MyD88 is an adapter molecule that is used by both IL‐1R and TLR family members to initiate downstream signaling and promote immune responses. Given that IL‐1β is induced after Staphylococcus aureus infections and TLR2 is activated by S. aureus lipopeptides, we hypothesized that IL‐1β and TLR2 contribute to MyD88‐dependent protective immune responses against post‐arthroplasty S. aureus infections. To test this hypothesis, we used a mouse model of a post‐arthroplasty S. aureus infection to compare the bacterial burden, biofilm formation and neutrophil recruitment in IL‐1β‐deficient, TLR2‐deficient and wild‐type (wt) mice. By using in vivo bioluminescence imaging, we found that the bacterial burden in IL‐1β‐deficient mice was 26‐fold higher at 1 day after infection and remained 3‐ to 10‐fold greater than wt mice through day 42. In contrast, the bacterial burden in TLR2‐deficient mice did not differ from wt mice.

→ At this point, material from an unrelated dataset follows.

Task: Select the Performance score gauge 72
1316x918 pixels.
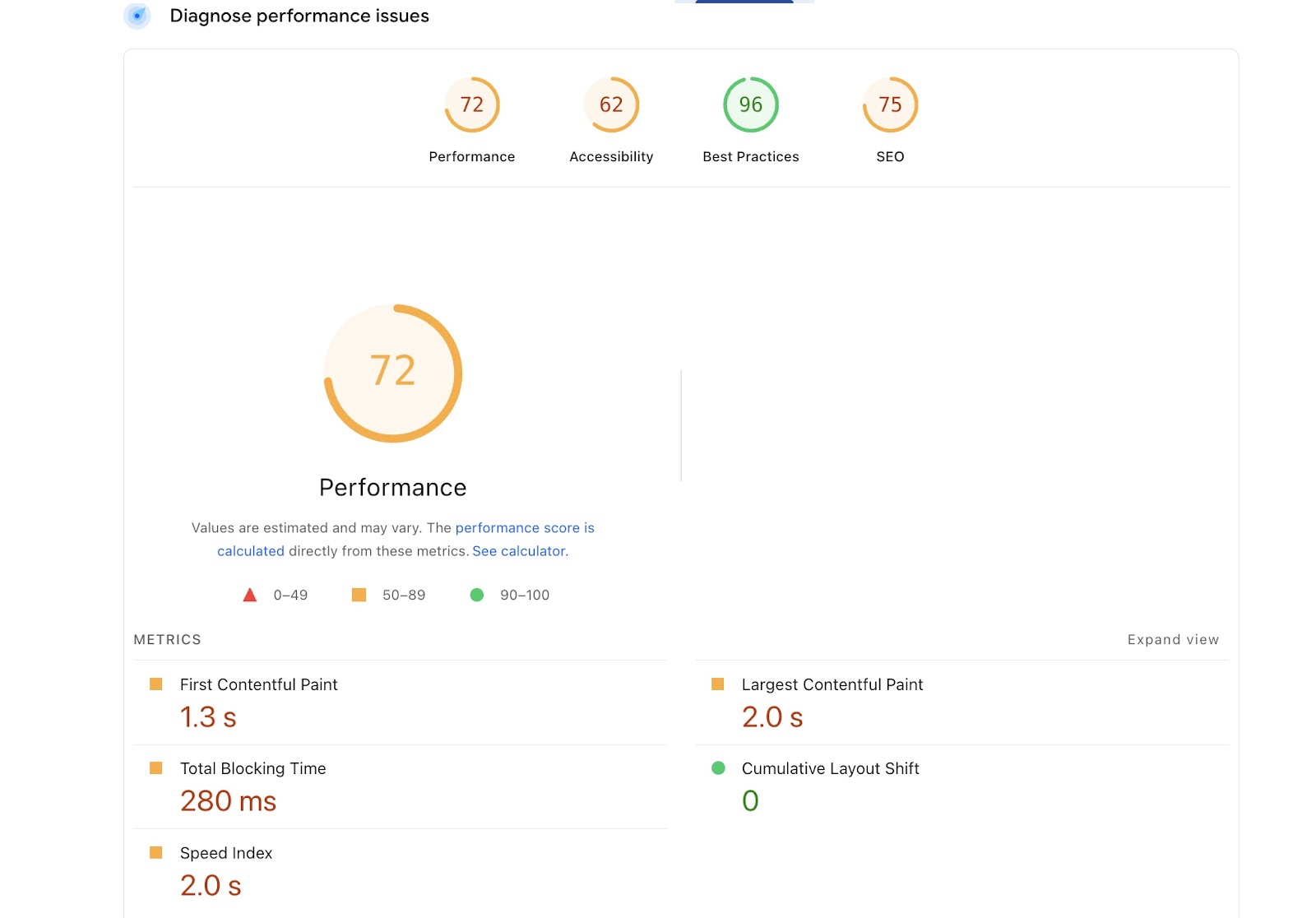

In addition, implants harvested from IL‐1β‐deficient mice had more biofilm formation and 14‐fold higher adherent bacteria compared with those from wt mice. Finally, IL‐1β‐deficient mice had ∼50% decreased neutrophil recruitment to the infected postoperative joints than wt mice. Taken together, these findings suggest a mechanism by which IL‐1β induces neutrophil recruitment to help control the bacterial burden and the ensuing biofilm formation in a post‐surgical joint.